Der Jahrgang 2014 kennt viele Verlierer, aber bereits jetzt einen Gewinner: die Thermenregion. So erfreulich die Winzergespräche – 18 Grad KMW wurde beim Riesling da, 21 beim Pinot dort geerntet – bei der Jahrgangspräsentation „Top 100“ auch waren, ein ganz anderes Problem weist der aktuelle Wein auf. 2013 wurde ein opulenter bis fetter Jahrgang, bei dem etwa bei den besten Chardonnays kaum einer unter 13,4 Volumsprozent ausfiel – und wir sprechen jetzt nicht von den Reserven.
Die Kunst, gegen den Alkohol und die regionstypische – zarte bis deutliche – Restsüße beim Weißwein auch Säure in Stellung zu bringen, bereitete mitunter Schwierigkeiten. Selbst Winzern in unserer Runde war einiges im Kostglas zu „breit“. Die Entscheidung für das Burgunderglas zum Verkosten, an sich den Rotweinen zugedacht, erwies sich mit wenigen Ausnahmen als richtig. Aber genug gematschkert, schließlich gab es auch genügend bemerkenswerte Weine, bei denen man die Analysewerte zwei Mal lesen musste, um sie mit dem in Deckung zu bringen, was einem im Glas so gefiel.
Burgunder: Wer hat die Kreide mit?
Dass Eleganz und Trinkanimo auch im Jahr 2013 möglich war, bewies der subjektiv beste Pinot Blanc, der von Othmar Biegler vorgelegt wurde: Kalkig, wie man das erwarten darf, duftet der Weißburgunder aus Gumpoldskirchen, dazu kommen zarte Aromen wie Grapefruitzeste und Weingarten-Pfirsich, kreidig-kühl ist das erwartete Geschmacksbild. Das stimmt, aber nur bedingt, denn am Gaumen wird es sehr saftig, wieder viel Zitrusfrucht, aber auch Ananas und eine nicht ganz reife Marille sorgen für Fruchtigkeit. Die Säure allerdings hält die knapp vier Gramm Restzucker in Schach und macht einen herrlich animierenden Pinot aus.

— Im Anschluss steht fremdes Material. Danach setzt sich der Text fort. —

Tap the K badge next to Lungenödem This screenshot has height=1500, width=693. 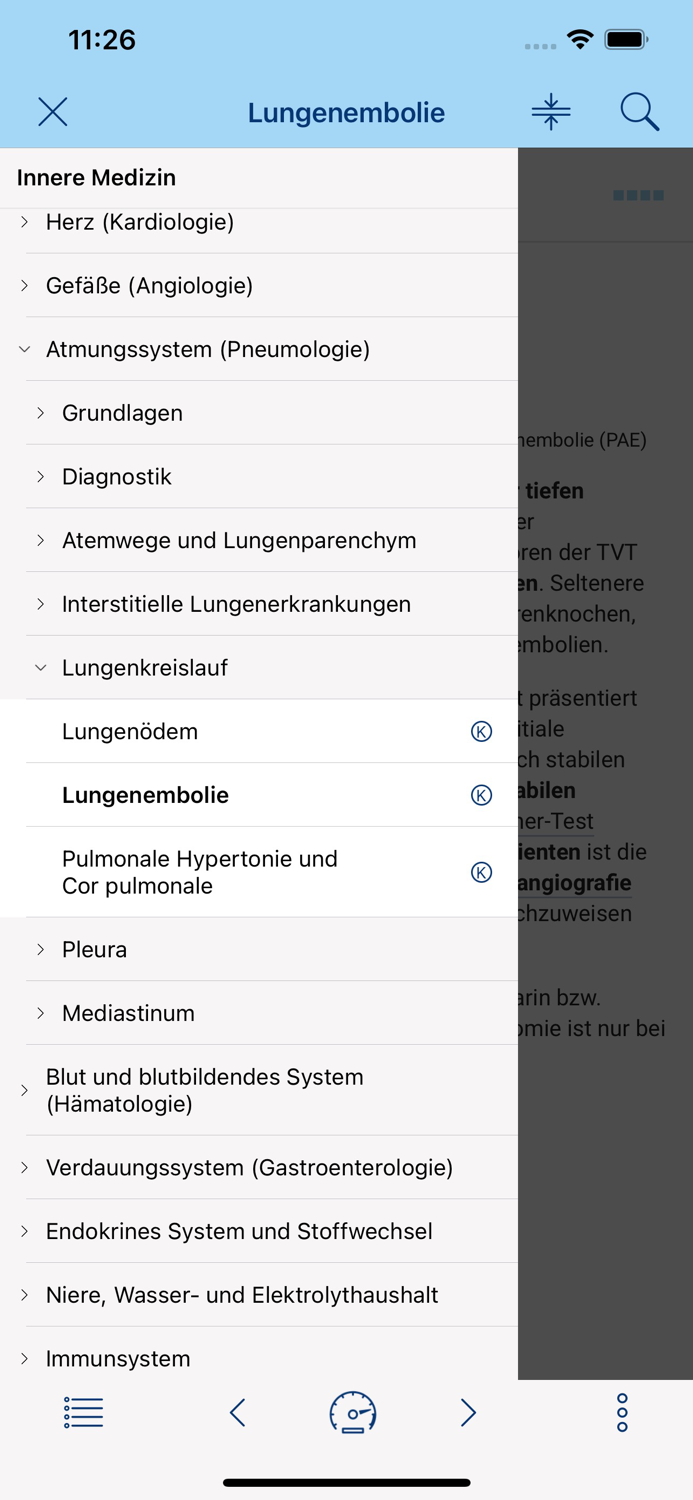tap(482, 731)
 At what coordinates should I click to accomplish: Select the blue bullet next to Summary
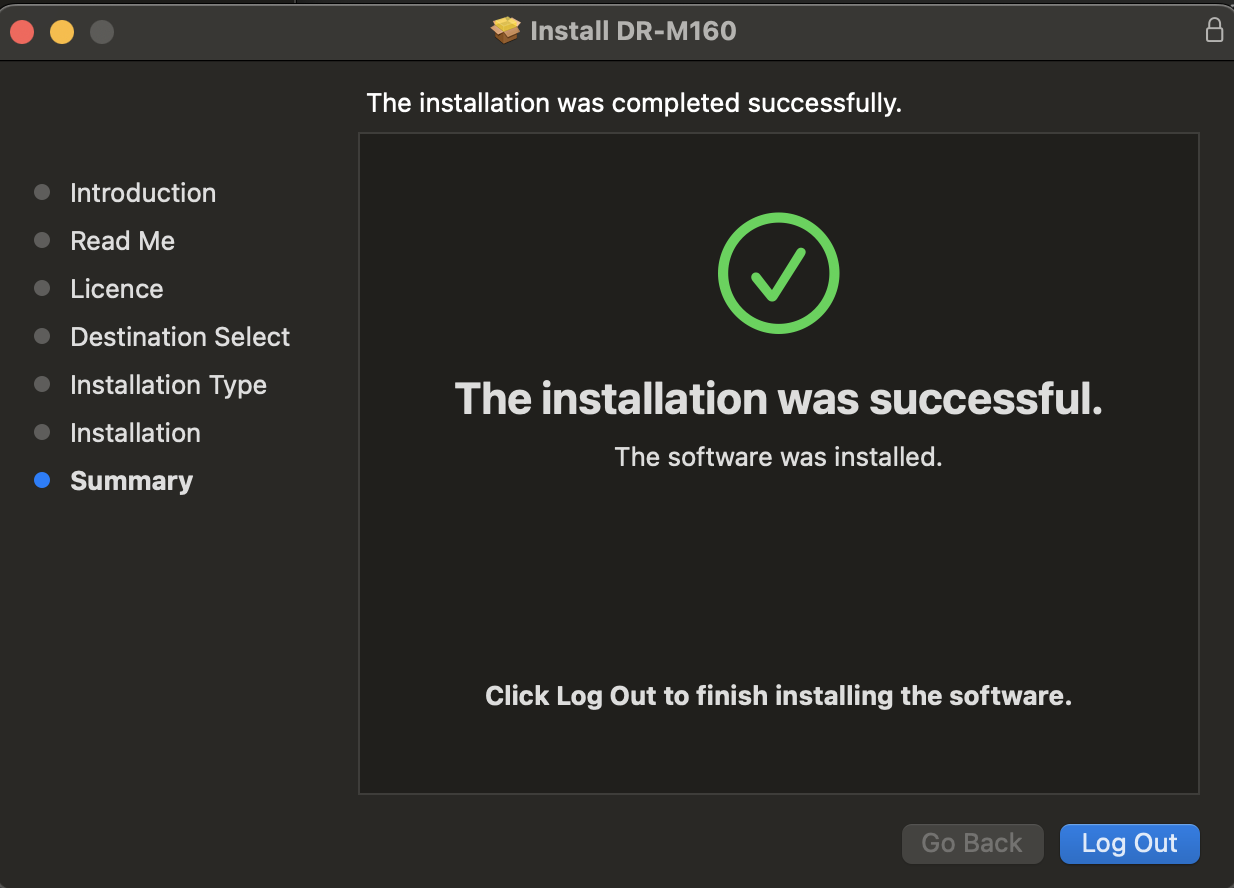coord(42,480)
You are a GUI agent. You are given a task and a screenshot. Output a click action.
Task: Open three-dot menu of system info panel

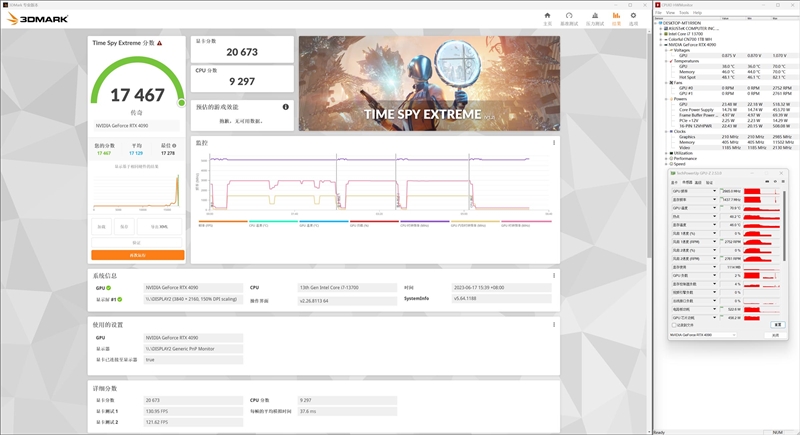point(554,274)
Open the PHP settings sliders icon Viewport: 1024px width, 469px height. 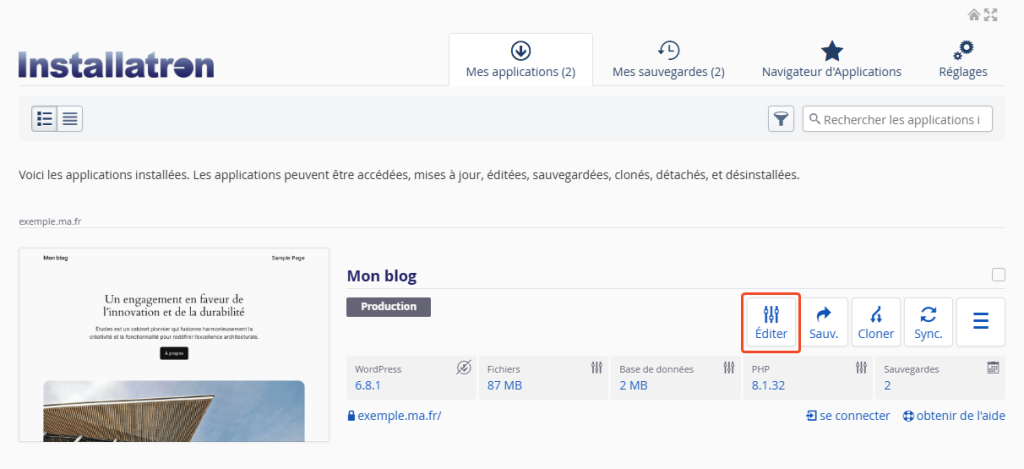[859, 368]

Rotgipfler: Balanceakt gegen Alk
Als Preis-Leistungssieger ist wohl der von Johann Schwertführer (am Foto rechts), in Sooß besser als „35er Schwertführer“ bekannt, anzusehen. Der immerhin 14 Volumsprozente starke 2013er duftet nach Apfel und etwas Zimtrinde, auch die Aromatik entfernt sich mit einem mineralisch unterlegten Grapefruit-Golden Delicious-Konglomerat von der üblichen Tropenfrucht der Sorte. Animierend und strukturiert, verdient dieser Rotgipfler Beachtung.

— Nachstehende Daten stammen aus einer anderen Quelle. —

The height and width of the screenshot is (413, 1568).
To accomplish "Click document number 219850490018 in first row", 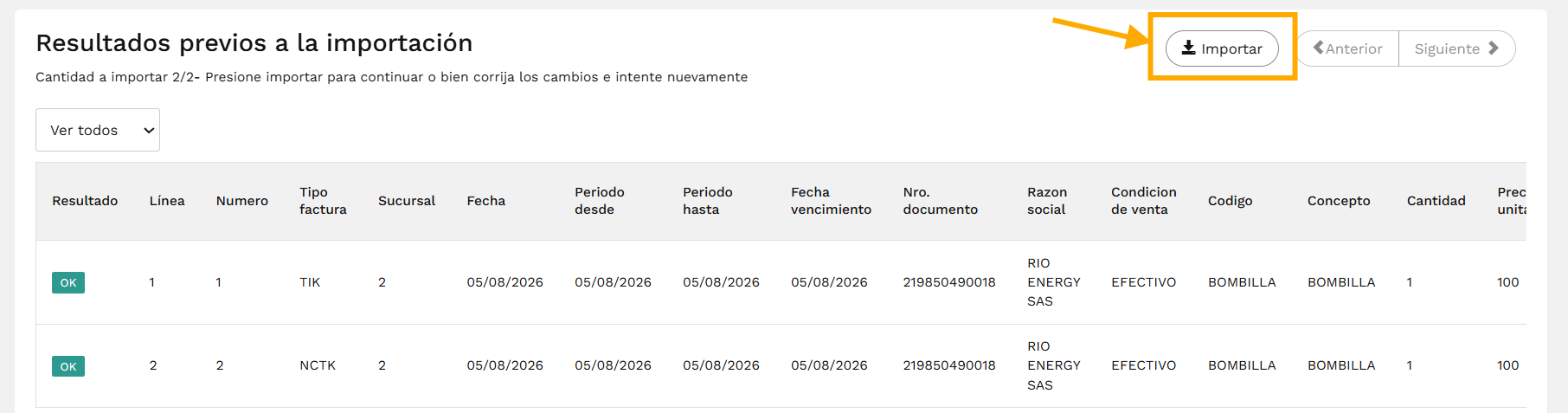I will tap(949, 282).
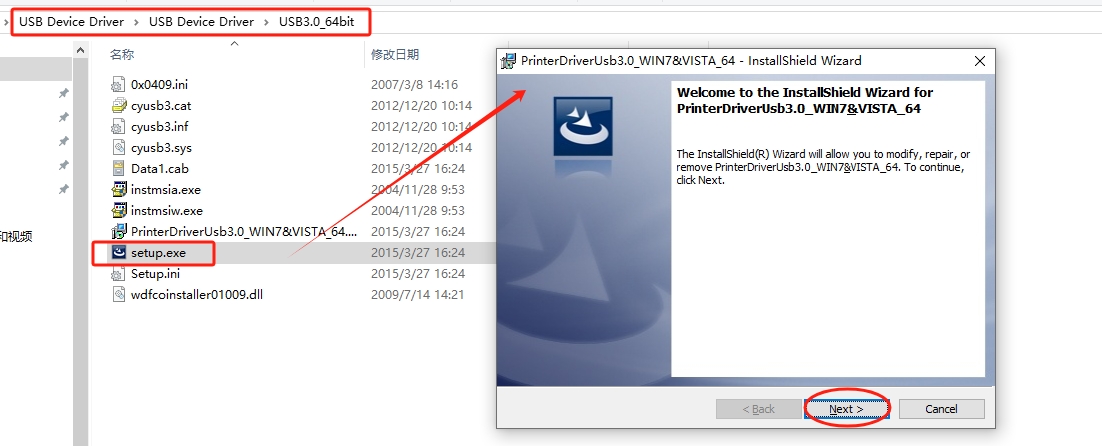This screenshot has width=1102, height=446.
Task: Cancel the InstallShield Wizard
Action: pos(941,409)
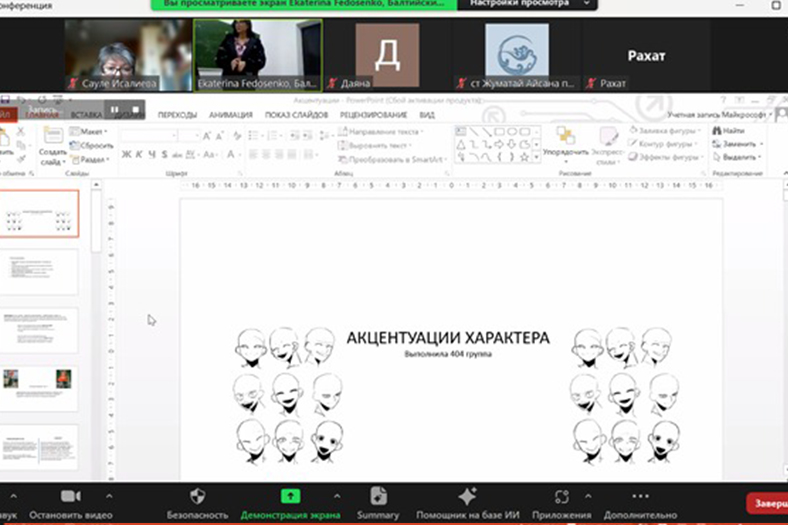Screen dimensions: 788x525
Task: Click the Stop Video camera icon
Action: pos(69,497)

Deutlich auf der exotischen Seite der Sorte ist dagegen der Gumpoldskirchner Favorit der Verkostung beheimatet. Christian Schabl hat einen vor allem im Geruch eigenständigen 2013er aus der Ried Schwaben zu bieten: Ananas, Karambol-Frucht, weißer Pfeffer und auch Koriander laden zum Trinken ein. Vollmundig, von saftiger reifer Ananas getragen ist der noch trockene (8,2 Gramm Zucker) Rotgipfler. Dazu kommt eine frische Note, die an Grapefruitzesten erinnert, die Zitrusfrucht trägt den Wein ins Finish, wo dann auch noch würzig ausglüht. Ein herrlicher Speisenbegleiter – was man im Heurigen vor Ort nachprüfen könnte.

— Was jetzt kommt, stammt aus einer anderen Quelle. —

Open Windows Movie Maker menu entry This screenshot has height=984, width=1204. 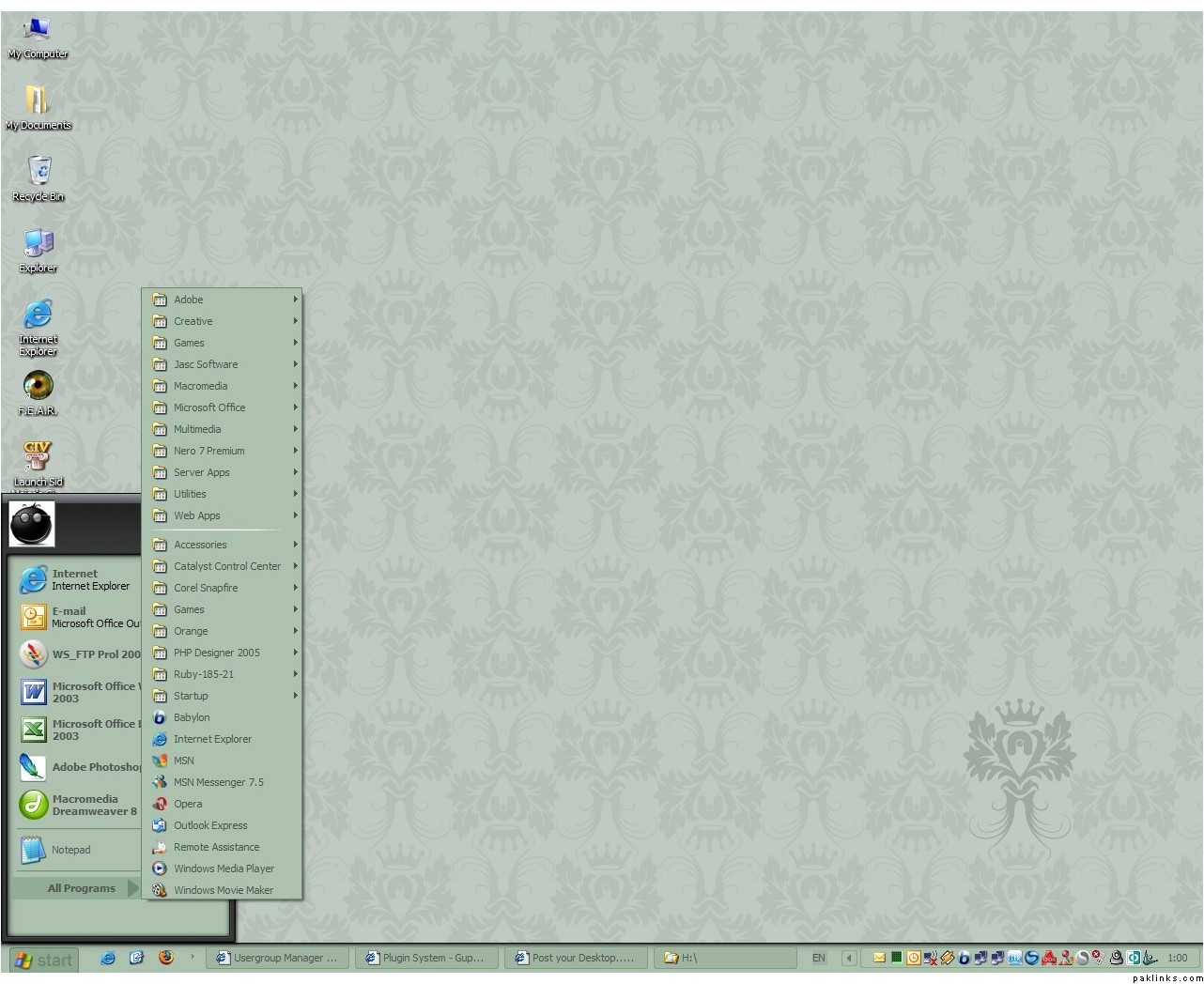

A propos Heurigen in „Gumpolds“: Hannes Hofer, der letzte der drei Wein-machenden Cousins, der im Trinkprotokoll.at noch nicht vorgestellt wurde (zu seiner Wiener Verwandtschaft Michael findet sich hier, zu Cousin Wolfgang da etwas; Hannes ist dafür mit Foto zu diesem Beitrag verewigt :-P ), hatte den wohl extremsten Wein mit. Die Cuvée von Rotgipfler und Zierfandler mit dem Namenszusatz „Privat“ müßte eine Alko-Marmelade sein, wenn man nach den reinen Werten geht: 15,7% Alkohol, 11,7 Gramm Zuckerrest. Und doch ist diese „Wuchtbrumme“, die nach der Gänseleber als Speisebegleiter förmlich „schreit“, in jeder Phase lebendig.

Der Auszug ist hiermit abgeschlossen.